Thank you again for your consideration!
Best regards,
The Authors
Dear Reviewers,
Thank you for your time and effort in reviewing our submission. We have carefully addressed the points raised in your reviews and provided detailed responses in our rebuttal.
As the author-reviewer discussion phase is progressing, we would greatly appreciate it if you could kindly take a moment to review our responses and let us know if any clarification is needed or if you have further questions or comments. Your feedback is extremely valuable for improving our work.
We look forward to your insights and appreciate your engagement.
Best regards,
The Authors
Claims and findings: This paper studies LLM compression, which is naturally important given how large and energy-intensive these models are. When performing compression, calibration data is used to select/guide the approach. The authors study the impact of aspects of this data on the final performance. This insights from this study produces a data curation approach that is shown to perform well.

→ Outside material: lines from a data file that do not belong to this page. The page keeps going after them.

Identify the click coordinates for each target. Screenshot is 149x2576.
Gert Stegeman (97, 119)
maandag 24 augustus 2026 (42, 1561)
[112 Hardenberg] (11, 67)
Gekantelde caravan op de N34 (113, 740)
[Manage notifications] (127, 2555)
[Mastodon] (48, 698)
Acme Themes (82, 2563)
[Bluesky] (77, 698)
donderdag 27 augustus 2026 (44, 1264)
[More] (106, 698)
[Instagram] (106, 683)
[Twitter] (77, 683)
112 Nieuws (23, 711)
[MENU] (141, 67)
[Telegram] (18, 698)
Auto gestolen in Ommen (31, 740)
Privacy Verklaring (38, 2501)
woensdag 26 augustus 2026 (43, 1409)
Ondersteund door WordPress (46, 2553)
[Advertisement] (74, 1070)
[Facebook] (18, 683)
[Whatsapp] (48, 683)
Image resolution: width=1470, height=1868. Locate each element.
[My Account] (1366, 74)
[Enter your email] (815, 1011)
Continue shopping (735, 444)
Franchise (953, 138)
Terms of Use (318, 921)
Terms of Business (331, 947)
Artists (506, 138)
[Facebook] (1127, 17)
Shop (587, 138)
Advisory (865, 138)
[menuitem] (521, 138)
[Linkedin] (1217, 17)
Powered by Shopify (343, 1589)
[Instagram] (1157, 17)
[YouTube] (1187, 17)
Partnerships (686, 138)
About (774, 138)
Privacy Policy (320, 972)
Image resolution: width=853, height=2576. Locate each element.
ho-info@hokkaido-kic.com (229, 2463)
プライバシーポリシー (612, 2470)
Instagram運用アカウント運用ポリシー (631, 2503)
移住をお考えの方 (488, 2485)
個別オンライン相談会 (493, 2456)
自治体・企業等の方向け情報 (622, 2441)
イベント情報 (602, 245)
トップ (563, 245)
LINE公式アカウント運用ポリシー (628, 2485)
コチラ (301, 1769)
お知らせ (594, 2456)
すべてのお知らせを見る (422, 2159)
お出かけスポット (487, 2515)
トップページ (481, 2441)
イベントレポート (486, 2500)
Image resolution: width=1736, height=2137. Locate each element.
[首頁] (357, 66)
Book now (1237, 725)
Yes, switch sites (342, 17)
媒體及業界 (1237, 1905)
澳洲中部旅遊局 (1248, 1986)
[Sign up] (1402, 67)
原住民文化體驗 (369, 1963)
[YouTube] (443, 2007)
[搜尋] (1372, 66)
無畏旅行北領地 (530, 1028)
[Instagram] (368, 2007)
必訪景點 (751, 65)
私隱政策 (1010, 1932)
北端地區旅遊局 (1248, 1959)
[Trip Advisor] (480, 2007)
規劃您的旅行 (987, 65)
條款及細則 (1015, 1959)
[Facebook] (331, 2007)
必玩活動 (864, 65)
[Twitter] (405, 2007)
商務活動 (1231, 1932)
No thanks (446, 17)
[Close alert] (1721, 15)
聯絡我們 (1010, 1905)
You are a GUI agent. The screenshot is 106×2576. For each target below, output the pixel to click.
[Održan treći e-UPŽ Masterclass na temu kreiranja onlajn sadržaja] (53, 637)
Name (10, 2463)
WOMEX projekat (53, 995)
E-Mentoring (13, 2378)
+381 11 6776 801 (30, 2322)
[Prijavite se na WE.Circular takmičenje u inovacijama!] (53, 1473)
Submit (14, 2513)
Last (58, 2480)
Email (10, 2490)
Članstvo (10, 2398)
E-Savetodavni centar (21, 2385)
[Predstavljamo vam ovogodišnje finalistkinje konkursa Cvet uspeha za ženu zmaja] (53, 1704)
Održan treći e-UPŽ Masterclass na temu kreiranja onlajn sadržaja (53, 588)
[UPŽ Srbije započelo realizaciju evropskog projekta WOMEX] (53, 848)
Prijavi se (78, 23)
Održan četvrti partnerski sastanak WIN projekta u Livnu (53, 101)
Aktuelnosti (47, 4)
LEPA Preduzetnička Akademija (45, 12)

Strengths: This is a nice systematic study of an area that is not getting much attention, but could have a dramatic impact on the choice of compression method. The data curation approach the authors introduce based on their insights is also reasonably interesting.
Weaknesses: As pointed out by one of the reviewers, the main weakness here is that there are a huge number of compression approaches. It is hard to say whether the insights gained here would transfer to all of these other ones. However, this is the nature of empirical studies, and the authors have been careful to look at a number of very popular compression approaches, so that this is ultimately not a major issues.
Decision: The kind of research this paper does is not always appreciated, but it is important. The calibration data they bring up is an important factor to study, and the authors did a solid job of doing so. For this reason I recommend acceptance.
Rebuttal discussion: The paper was mostly seen as borderline by reviewers, who asked a number of questions around the design and presentation of the experiments. The authors had satisfying responses to these questions.